Mevlüt Erdinç başta olmak üzere Drole,Barrada, Charles, Vainqueur gibi isimlerin kadroda olmaması, Bülent Hocanın hamle şansını azaltıyordu. Maç dengede başladı, oyunu kendi sahasında kabul edip kontralarla gol arayan bir Antalyaspor izledik.
Defansif anlayışta ne kadar başarılıysak, hücum anlamında bir o kadar kötüydük. 90 dakika boyunca tribünleri heyecanlandıracak 1-2 pozisyon oldu sadece. Galatasaray da maçın genelinde bize uyunca, ortaya tribünleri uyutan bir futbol çıktı.
Son dakikalarda Galatasaray hızlı isimlerini oyundan çıkarıp,yerlerine hava topu hakimiyeti olan isimleri alınca işin rengi değişti.Sağ kanatta özellikle son 15 dakika devamlı boş bıraktığımız Mariano’nun ortasında Donk’un kafasıyla maçı kaybettik.
Bu mağlubiyete çok fazla üzülmedim. İnanıyorum ki benim gibi çok sayıda renktaşım da aynı şekilde hissetmişlerdir. Berabere kalsaydık da bundan çok fazla memnuniyet duymayacaktım.

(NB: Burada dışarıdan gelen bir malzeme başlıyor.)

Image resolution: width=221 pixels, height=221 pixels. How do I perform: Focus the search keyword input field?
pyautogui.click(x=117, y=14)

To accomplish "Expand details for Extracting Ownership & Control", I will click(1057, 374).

Skoru bir kenara bırakırsak eğer, ben Antalyaspor’un göze hoş gelen futbol oynaması gerektiğini savunanların tarafındayım. Sezonun ilk 8 haftasındaki futbol beni tatmin etmedi. Hoca açısından bakınca, eksikleri çok fazla olan bir kadroyla sahaya çıktığı için bir yere kadar anlayışla karşılanabilir.
15 günlük milli maç arasında sakatların da düzelmesiyle birlikte, artık sahada belli bir oyun anlayışını ortaya koyan bir takım izlemenin hakkımız olduğunu düşünüyorum. Bülent Korkmaz ve ekibi bize bu futbolu izletmek zorunda. Büyük bir merakla Alanyaspor ve sonrasındaki iç saha maçımız olan Trabzonspor maçlarını bekliyorum.
Hedef 39 puan… Almamız gereken 26 puan daha var. Sonrası ise futbolcuların elinde. Daha fazlasını alabilir miyiz, hep beraber göreceğiz.